Levantamento realizado pela Confederação Nacional do Comércio de Bens, Serviços e Turismo (CNC) mostra que a Intenção de Consumo das Famílias (ICF) contou com um avanço em maio de 1,6% na comparação mensal, chegando a 106,6 pontos, o sétimo crescimento consecutivo do indicador. De acordo com a CNC, a melhora está relacionada ao comportamento da inflação nesse segmento de produtos. Enquanto o Índice Nacional de Preços ao Consumidor Amplo (IPCA) acumulou alta de 4,39% em 12 meses até abril, os bens duráveis registraram inflação de apenas 0,68% no mesmo período.
O estudo também aponta um ambiente mais favorável no mercado de trabalho. O indicador de emprego atual subiu 2% no mês, atingindo 128,2 pontos, o maior nível dos últimos 12 meses. Segundo a pesquisa, 42,3% dos entrevistados afirmaram sentir maior segurança em relação ao emprego atual.
Apesar do cenário positivo, a CNC avalia que os juros elevados continuam limitando o ritmo do consumo. “Não podemos ignorar que a taxa Selic permanece em patamar excessivamente elevado, atuando como freio na economia ao encarecer o crédito e limitar o poder de consumo imediato das famílias!”, destaca José Roberto Tadros, presidente do Sistema CNC-Sesc-Senac. “Esse nível restritivo de juros drena a capacidade de venda das empresas e sufoca a retomada do crescimento.”

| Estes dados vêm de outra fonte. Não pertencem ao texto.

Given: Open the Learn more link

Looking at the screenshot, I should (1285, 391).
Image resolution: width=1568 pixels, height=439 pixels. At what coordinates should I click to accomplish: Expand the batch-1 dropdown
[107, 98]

Mesmo com o avanço mensal do consumo atual, o indicador permaneceu abaixo da linha considerada de otimismo, fechando maio em 93,8 pontos. A pesquisa destaca que o custo elevado do crédito ainda restringe compras do cotidiano, apesar da melhora na renda e no acesso ao financiamento.
Na análise por faixa de renda, as famílias com rendimento de até 10 salários mínimos apresentaram desempenho mais forte na intenção de consumo, com alta anual de 3,9%. Já entre as famílias com renda superior a 10 salários mínimos, o avanço foi mais moderado, de 1,4% no período.